The base asphalt is agitated at a high shear rate using an in-line mixer at an elevated temperature while the oxygen-containing gas is blown through the base asphalt at a high gas flow rate and while simultaneously maintaining the base asphalt at an elevated temperature. The high shear rate is applied to the base asphalt using an in-line mixer equipped with a rotor-stator mixing tool. The high shear rate is preferably selected in conjunction with the asphalt flow rate, the high gas flow rate of the oxygen-containing gas, the elevated temperature and the treatment time to substantially improve at least two paving properties of the base asphalt. More preferably, the high shear rate is selected in conjunction with the asphalt flow rate, the high gas flow rate, the elevated temperature and the treatment time to substantially improve both the rutting resistance and the fatigue resistance of the modified asphalt as compared to the base asphalt. Appropriate high shear rates for making particular modified asphalts may be selected by one skilled in the art by conducting routine experimentation in light of the guidance provided herein.

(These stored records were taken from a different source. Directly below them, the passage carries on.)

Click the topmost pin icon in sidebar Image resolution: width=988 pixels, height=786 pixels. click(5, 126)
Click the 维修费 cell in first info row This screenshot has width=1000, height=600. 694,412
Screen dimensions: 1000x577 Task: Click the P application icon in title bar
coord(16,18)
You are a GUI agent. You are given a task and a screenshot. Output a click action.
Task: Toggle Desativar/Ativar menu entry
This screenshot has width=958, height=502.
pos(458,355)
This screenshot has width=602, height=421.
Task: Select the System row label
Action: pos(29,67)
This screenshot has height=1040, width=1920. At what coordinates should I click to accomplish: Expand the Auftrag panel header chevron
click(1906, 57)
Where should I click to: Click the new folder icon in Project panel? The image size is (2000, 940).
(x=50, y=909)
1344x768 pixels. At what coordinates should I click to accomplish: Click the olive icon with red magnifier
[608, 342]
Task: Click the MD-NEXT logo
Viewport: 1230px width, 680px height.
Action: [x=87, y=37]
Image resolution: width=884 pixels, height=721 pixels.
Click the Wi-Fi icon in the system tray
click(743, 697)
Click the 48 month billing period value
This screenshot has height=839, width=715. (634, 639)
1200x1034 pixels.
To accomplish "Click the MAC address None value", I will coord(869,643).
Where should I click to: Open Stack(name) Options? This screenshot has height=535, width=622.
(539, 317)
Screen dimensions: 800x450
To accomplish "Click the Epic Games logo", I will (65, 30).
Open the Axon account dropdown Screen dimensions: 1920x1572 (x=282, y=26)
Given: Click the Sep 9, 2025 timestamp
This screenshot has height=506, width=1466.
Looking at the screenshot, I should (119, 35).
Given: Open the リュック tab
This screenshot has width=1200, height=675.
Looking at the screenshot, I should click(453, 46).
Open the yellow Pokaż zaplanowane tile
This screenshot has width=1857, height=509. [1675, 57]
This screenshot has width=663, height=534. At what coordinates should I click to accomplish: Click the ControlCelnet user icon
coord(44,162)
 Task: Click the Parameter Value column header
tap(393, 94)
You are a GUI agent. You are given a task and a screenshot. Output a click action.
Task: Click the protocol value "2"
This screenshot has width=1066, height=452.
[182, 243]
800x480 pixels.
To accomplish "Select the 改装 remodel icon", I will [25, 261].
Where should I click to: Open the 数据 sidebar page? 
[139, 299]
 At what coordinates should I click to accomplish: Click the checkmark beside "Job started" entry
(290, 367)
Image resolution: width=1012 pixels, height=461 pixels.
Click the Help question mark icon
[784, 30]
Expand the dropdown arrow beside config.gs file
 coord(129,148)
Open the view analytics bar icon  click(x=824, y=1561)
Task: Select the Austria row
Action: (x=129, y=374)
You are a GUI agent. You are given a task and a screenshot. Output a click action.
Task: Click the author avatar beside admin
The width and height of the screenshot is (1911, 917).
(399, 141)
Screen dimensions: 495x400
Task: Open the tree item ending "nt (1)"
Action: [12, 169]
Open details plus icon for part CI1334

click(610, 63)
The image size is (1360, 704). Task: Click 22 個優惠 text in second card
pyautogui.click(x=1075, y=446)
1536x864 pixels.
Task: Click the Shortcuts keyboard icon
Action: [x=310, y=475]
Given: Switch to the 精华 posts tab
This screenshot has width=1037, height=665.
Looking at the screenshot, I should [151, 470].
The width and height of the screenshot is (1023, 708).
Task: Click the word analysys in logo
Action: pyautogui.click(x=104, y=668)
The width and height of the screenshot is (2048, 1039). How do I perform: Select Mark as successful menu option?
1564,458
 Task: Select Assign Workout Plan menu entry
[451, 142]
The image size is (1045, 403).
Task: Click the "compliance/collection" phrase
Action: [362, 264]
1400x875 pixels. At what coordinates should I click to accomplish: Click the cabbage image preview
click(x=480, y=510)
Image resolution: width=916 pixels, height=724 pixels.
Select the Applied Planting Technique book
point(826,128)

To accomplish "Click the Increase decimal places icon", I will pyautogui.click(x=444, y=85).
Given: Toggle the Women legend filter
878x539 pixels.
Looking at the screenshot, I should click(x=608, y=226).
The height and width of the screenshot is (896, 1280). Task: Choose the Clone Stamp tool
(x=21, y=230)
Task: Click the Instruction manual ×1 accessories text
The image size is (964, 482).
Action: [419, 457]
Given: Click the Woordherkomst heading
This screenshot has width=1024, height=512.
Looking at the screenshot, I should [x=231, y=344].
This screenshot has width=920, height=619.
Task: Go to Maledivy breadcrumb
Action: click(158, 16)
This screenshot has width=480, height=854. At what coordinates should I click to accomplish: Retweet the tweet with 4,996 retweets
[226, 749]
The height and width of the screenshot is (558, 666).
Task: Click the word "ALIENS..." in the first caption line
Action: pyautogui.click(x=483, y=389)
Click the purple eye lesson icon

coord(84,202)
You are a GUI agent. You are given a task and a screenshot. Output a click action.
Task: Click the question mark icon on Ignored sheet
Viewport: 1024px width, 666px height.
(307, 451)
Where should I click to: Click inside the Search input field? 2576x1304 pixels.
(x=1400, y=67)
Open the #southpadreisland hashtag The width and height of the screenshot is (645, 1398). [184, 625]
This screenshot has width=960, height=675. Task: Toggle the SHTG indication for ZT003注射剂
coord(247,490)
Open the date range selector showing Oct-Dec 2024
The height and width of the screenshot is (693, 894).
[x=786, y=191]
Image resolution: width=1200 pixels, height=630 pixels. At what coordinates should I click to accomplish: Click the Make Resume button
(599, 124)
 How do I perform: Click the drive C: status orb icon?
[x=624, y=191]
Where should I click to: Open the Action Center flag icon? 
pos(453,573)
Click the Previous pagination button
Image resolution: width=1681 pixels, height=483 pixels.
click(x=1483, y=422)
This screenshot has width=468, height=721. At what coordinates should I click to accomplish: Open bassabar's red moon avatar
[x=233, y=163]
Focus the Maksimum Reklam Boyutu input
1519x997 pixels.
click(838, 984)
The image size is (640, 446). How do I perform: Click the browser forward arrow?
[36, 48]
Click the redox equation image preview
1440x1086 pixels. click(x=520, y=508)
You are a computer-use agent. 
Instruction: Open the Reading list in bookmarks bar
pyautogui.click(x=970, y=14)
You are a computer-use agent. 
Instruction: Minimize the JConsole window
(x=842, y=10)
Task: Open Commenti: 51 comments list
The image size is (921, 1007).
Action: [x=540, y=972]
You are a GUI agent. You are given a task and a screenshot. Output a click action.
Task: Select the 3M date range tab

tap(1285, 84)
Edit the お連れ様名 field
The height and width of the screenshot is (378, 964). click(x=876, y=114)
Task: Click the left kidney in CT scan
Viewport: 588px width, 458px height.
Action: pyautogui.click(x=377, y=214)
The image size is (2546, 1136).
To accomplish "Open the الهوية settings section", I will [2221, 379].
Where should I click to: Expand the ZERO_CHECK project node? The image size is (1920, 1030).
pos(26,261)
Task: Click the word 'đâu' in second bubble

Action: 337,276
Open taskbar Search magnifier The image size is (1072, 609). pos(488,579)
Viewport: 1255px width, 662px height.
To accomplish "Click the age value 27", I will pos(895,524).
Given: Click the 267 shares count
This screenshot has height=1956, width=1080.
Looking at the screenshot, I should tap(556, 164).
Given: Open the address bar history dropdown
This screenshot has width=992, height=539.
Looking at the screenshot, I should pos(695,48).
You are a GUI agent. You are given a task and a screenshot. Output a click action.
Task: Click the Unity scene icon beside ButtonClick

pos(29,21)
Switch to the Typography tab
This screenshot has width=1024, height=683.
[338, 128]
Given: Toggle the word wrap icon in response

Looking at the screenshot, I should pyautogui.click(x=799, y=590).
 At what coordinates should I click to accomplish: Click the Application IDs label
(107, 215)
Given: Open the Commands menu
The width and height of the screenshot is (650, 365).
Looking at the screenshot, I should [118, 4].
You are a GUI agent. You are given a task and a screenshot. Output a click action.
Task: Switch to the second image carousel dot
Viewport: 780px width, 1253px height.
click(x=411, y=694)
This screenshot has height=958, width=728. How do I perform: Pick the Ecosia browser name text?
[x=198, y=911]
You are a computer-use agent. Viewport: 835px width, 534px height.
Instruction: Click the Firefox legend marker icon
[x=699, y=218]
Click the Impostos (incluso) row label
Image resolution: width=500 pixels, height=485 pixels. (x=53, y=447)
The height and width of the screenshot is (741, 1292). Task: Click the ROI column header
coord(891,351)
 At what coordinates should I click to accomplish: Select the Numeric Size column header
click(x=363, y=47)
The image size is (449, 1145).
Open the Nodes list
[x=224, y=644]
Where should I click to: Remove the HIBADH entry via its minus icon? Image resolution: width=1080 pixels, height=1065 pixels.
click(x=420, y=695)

The treatment time is the residence time of the asphalt in the in-line mixer, during which the base asphalt is modified by blowing an oxygen-containing gas through the base asphalt at a high gas flow rate while simultaneously agitating the base asphalt at a high shear rate and at an elevated temperature. The treatment time for any particular volume of asphalt, e.g., the asphalt 104 in the container 102, is the total amount of time that the in-line mixer is operating during any particular production cycle, which may include recirculation of the asphalt, e.g., multiple loops of the production cycle 114. The treatment time may be varied over a broad range. For example, the treatment time can last as long as several days. In an embodiment, the treatment time is in the range of about 20 minutes to about 24 hours. In an embodiment, the treatment time is at least 1 hour. In an embodiment, the treatment time is at least 2 hours. In an embodiment, the treatment time is at least 3 hours. In an embodiment, the treatment time is at least 4 hours. In an embodiment, the treatment time is at least 5 hours. A mixing time of about 60 minutes was used to obtain the data shown in Table 1 of U.S. Pat. No. 7,374,659. Some effects of varying the treatment time are illustrated in FIGS. 8-9 of U.S. Pat. No. 7,374,659. The treatment time is preferably is preferably selected in conjunction with the asphalt flow rate, the high gas flow rate of the oxygen-containing gas, the high shear rate and the elevated temperature to substantially improve at least two paving properties of the base asphalt. More preferably, the treatment time is selected in conjunction with the asphalt flow rate, the high gas flow rate, the high shear rate and the elevated temperature to substantially improve both the rutting resistance and the fatigue resistance of the modified asphalt as compared to the base asphalt. Appropriate treatment times for making particular modified asphalts may be selected by one skilled in the art by conducting routine experimentation in light of the guidance provided herein.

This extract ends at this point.